ÁRVORES E PLANTAS
Num domingo desses, de um verão infernal, cochilei e fui para
Virtuália passear na parte em que o Ribeirão Limpo deságua no Rio do Peixe. Lá,
existem muitas árvores, a maioria, frutíferas plantadas pelas mãos do Criador;
lugar bastante agradável e ameno.
-
Mas antes vou fazer uma visitinha ao amigo Nhô!
Cheguei à casa do meu amigo, abri o
portão e percorri os mais de cinquenta metros de um corredor ladeados por
várias roseiras e crisântemos e, ao chegar próximo da porta da sala:
-
Nhô, o senhor está em... – nem deu tempo de eu terminar a frase:
- Ôce já sabi
ondi ieu tô, seu Lê, podi aprochegá; vem cá comê umas carambola mais ieu,
eh!eh!eh! – sorridente falou alto o Nhô Antônio Benzedô. Ele estava
sentado em um banquinho feito, por ele mesmo, de um tronco de uma mangueira,
morta há muito tempo:
- Si assenta
nesse ôtru banquim, lembra daquéia manguera ispada qui morreu di veiíce,
misifiu? Foi feito déia!
-
Lembro-me sim, Nhô e sei, também, que aqueles pés plantados, margeando o
ribeirão, são filhos dela, não é mesmo?
-É issu memu,
meu amigu, aqui as árvi todas tem parentescu, a malhoria são sementi qui ieu vô
interranu nu decorrê du tempu!
-
E a horta Nhô, as hortaliças são renovadas através das sementes das que já se
foram? – perguntei-lhe
- São sim e, tamém,
de muda, quandu são di muda! Tevi uns tempu, misifiu, qui nasceu um pé di
mandioca qui deu umas raiz grandi e, quandu cozida era maciínha e saborosa, só
qui iela tinha só duas ramas. Fiz váriu pedaçu das rama e prantei e só um vingo
e ieu pensei: - Num vô coiê as raiz dessi pé; vou isperá iêli dá sementi! Argum
méis despois peguei as sementi e puis prá secá e despois prantá. Aproveitei as
raiz prá cume cum carne seca. Na sumana
seguinti peguei as ramas e prantei de um ladu da roça e du ôtru prantei as
sementi.
Das ramas
nasceru mandioca iguá as da primera pranta; as qui nasceru das sementi, seu Lê,
num saiu nenhuma iguá a outra e num era muito boa! Tem ixpricação um trem dêssi?
-
Tem sim, meu amigo!
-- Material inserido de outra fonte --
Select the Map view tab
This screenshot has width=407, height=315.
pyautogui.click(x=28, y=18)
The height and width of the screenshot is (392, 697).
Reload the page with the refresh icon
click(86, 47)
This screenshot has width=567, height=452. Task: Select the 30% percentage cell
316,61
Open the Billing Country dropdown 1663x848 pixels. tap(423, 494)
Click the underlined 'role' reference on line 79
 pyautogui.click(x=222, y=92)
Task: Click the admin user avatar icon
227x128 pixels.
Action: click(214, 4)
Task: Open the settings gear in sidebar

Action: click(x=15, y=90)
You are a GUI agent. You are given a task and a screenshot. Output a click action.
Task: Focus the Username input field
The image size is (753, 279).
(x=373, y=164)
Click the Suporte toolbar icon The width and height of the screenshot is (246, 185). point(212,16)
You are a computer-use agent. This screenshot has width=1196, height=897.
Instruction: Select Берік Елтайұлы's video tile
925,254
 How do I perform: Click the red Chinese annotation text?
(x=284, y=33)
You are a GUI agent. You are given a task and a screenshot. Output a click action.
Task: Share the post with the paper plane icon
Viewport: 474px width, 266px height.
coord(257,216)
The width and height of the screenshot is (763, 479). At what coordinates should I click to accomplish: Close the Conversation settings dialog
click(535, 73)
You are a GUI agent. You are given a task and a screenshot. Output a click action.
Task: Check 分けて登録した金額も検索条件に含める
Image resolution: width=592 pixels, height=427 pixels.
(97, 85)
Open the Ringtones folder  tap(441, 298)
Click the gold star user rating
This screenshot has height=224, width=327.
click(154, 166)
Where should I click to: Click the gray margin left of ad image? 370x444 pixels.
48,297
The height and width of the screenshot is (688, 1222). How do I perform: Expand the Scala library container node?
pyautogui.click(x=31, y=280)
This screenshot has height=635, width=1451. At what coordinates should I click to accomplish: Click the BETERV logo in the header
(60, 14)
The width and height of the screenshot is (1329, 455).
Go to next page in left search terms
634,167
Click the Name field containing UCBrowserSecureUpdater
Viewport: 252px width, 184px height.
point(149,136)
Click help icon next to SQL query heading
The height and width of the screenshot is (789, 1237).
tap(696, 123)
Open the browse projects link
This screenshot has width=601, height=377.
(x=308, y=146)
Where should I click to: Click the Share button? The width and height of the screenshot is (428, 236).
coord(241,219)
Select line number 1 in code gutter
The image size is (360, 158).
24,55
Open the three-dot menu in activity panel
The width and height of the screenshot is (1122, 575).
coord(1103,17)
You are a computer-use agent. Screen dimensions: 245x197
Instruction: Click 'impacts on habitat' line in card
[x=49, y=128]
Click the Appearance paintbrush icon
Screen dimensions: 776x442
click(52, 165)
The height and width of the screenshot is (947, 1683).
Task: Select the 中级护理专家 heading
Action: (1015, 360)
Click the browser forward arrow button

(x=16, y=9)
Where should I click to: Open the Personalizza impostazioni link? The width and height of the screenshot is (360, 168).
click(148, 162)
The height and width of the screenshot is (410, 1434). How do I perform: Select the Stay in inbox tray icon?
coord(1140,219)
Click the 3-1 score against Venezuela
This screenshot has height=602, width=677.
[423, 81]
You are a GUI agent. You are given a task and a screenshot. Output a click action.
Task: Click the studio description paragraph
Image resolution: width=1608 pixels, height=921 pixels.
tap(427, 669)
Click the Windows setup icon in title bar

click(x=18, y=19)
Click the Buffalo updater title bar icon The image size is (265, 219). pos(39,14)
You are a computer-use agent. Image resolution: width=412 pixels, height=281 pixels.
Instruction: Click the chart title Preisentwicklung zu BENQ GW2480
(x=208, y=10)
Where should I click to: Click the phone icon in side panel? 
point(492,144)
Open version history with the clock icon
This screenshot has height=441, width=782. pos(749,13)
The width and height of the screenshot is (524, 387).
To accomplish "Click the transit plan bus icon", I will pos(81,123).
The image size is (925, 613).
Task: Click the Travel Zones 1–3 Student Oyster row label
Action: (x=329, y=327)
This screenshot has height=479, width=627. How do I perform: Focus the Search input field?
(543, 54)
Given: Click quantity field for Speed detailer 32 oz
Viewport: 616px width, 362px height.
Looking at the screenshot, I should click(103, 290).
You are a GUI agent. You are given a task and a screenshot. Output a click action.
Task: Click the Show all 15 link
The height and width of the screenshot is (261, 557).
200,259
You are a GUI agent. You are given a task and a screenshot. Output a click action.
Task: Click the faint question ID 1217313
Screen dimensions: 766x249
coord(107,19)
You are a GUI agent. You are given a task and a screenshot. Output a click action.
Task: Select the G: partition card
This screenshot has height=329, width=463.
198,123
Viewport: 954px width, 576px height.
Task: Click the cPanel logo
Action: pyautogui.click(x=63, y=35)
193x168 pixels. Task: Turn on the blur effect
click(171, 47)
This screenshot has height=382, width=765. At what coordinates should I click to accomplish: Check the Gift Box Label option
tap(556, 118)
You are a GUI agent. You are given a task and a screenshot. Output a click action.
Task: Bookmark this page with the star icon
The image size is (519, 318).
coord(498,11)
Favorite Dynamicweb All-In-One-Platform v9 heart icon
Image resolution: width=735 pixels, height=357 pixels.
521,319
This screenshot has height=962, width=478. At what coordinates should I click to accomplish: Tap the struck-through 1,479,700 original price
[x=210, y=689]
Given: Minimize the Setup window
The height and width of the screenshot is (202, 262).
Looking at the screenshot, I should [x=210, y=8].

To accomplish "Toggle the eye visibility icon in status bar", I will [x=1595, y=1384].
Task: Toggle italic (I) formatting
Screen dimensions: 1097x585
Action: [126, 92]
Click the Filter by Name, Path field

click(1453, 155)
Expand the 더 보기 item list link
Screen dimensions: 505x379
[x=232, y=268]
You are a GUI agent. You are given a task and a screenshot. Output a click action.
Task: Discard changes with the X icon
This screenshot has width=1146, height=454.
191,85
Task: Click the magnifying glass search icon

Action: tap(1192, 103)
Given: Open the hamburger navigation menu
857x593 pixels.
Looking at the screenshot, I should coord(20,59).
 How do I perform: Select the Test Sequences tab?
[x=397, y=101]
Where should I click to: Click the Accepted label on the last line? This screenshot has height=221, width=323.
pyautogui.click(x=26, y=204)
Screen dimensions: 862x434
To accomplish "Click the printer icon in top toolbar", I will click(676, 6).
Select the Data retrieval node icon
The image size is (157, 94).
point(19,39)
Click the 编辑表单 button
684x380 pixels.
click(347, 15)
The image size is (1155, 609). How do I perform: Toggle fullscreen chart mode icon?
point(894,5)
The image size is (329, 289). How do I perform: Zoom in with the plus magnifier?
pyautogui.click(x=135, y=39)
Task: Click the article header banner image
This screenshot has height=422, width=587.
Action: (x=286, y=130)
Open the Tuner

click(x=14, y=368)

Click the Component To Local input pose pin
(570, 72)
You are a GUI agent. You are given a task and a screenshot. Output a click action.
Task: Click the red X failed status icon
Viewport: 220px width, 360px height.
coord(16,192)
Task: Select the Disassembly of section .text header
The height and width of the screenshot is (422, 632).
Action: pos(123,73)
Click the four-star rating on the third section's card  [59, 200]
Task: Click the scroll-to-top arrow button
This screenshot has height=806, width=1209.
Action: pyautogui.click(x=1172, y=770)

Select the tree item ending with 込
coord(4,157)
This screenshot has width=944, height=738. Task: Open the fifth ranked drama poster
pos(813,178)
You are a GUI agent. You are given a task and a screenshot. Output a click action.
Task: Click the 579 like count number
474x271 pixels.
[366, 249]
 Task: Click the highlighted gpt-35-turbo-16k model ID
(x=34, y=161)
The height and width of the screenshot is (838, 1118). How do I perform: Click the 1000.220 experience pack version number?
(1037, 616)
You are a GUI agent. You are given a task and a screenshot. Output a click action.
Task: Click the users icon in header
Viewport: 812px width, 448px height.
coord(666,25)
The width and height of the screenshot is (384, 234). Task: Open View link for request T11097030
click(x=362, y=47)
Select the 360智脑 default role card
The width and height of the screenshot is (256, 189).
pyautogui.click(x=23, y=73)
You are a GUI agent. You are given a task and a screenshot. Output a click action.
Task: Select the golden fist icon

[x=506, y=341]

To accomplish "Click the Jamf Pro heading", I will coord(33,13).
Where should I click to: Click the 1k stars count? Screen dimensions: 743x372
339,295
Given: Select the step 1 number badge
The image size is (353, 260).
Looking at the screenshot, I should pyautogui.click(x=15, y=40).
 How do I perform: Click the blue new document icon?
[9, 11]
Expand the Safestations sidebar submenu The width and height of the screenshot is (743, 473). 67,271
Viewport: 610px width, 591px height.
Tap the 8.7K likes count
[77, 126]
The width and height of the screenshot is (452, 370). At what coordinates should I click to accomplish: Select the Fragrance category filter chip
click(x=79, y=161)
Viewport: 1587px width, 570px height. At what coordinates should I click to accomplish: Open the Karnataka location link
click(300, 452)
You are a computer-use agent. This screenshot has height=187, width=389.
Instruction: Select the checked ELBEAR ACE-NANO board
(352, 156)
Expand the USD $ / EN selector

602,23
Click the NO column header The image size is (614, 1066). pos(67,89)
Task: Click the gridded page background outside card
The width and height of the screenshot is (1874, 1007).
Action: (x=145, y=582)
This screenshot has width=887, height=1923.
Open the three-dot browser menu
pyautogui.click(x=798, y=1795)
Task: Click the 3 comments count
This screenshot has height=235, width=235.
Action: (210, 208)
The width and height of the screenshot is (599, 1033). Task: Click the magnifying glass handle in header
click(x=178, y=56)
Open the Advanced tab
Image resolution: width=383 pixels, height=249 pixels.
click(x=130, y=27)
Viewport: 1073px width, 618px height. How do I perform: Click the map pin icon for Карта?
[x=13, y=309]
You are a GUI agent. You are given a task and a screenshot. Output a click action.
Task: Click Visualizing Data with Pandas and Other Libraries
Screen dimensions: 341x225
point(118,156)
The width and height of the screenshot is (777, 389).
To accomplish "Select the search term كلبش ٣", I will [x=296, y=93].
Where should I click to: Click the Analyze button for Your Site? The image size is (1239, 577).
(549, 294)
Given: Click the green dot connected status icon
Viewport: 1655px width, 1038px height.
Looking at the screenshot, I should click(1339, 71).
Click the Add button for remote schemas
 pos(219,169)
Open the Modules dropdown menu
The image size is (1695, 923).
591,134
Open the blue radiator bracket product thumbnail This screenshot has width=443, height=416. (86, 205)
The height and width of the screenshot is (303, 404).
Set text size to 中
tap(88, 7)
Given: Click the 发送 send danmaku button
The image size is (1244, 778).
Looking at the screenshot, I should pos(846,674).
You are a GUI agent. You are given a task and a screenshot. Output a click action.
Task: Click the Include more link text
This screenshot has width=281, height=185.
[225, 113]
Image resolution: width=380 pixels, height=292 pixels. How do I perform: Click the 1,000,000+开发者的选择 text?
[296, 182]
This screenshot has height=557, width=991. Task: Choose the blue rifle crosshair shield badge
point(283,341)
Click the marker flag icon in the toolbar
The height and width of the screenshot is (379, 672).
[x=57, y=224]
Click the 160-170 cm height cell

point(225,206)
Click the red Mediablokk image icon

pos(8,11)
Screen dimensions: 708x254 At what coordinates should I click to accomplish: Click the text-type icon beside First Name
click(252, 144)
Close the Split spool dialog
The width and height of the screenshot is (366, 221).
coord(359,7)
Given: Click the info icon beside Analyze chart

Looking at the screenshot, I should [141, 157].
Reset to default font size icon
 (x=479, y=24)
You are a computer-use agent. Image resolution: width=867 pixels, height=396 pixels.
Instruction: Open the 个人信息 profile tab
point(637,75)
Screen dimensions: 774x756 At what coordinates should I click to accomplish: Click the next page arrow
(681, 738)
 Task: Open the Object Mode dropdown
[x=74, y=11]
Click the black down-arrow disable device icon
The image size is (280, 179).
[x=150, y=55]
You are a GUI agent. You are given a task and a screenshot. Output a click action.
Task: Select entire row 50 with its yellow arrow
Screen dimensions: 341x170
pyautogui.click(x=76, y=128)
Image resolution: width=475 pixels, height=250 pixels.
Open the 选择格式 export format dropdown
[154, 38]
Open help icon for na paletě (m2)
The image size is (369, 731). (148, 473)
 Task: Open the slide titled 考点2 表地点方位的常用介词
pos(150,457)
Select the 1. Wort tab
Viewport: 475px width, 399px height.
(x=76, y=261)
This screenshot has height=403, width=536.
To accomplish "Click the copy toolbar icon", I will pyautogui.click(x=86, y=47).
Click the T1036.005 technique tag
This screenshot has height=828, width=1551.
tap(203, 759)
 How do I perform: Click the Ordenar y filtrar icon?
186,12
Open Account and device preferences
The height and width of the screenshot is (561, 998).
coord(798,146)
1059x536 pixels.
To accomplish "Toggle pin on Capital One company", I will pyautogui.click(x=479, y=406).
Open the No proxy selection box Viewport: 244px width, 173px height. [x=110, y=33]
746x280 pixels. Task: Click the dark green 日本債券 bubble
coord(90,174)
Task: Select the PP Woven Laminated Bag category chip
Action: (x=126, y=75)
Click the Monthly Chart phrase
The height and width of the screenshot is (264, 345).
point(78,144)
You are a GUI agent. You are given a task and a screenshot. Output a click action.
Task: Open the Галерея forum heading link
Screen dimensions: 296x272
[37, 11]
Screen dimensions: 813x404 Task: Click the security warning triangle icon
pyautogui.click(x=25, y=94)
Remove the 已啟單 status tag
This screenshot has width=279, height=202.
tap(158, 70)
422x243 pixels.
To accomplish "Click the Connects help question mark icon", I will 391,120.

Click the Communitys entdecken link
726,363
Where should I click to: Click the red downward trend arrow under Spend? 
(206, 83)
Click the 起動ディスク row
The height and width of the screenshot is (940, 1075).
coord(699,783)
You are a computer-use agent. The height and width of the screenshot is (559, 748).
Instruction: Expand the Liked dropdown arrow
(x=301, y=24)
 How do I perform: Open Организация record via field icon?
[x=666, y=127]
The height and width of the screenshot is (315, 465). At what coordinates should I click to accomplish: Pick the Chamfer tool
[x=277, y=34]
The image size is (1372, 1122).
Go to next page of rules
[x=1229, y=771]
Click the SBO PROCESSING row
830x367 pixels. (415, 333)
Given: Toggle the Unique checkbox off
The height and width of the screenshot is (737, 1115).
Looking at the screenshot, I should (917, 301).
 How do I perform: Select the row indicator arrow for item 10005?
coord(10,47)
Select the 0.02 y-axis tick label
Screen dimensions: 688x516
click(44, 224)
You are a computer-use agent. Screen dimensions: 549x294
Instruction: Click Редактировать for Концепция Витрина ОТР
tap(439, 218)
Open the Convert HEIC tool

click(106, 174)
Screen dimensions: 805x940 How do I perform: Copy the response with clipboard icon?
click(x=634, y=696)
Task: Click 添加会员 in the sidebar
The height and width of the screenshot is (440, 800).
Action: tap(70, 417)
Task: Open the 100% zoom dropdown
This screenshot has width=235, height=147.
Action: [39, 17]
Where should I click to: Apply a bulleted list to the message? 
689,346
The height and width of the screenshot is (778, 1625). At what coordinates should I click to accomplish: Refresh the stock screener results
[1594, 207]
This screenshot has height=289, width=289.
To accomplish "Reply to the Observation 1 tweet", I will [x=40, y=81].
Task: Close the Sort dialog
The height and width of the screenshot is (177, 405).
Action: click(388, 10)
As que nasceram das ramas eram clones do primeiro pé de
mandioca, isto é, era o mesmo pé que rebrotou. Já os que nasceram das sementes
eram plantas novas, ou seja, plantas parentas do primeiro pé plantado, mas não era
o mesmo pé! – expliquei-lhe com conhecimento científico de causa o Nhô
respondeu:
- Intão tá, intão seu Lê!
Levantei-me
do banquinho e espichei os braços para cima e peguei duas carambolas maduras e
lavei na bica d’água que o Nhô canalizou da mina, desde a nascente no Morro do Pilão,
dentro de seu sítio. Já tinha reparado antes, mas só agora resolvi perguntar ao
meu amigo:
-
Nhô, por que o senhor mantém aquele pé de carambola plantado naquela metade de
tambor pintado de branco?
- Ôce arreparô
comu aqueie pé é bunitu? As foias são muito mais Verdi; dê uma oiada nas treis
caramboa qui istão amaduranu êie, num é uma belezoca?
-
É sim Nhô, elas são quase o dobro de tamanho das que estão plantadas direto no
chão! – admirado falei.
- Êies foru
prantadu nu memu dia há mais de cinco anu, era sementi da mesma fruta qui eu e
a falecida Ritinha cumemu juntu! – falou o Nhô.
-
É mesmo, meu amigo?
- U pé du chão
fui ieu qui prantei e u du tambô foi a falecida. A Ritinha cuidava desse pé
como a uma fia qui nóis num tivemu. Despois qui éia morreu eu passei a cuidá;
todus us dias ieu jogu água e conversu cum éia. Tô sempri riviranu a terra du
tambô e colocanu adubu qui ieu façu cum as poda das otras pranta. Éia sempre dá
duas ou treis fruta seu Lê, qui são du jeitu que ôce tá venu. Peraí ... vô coiê as três modi ôce porvá uma déias!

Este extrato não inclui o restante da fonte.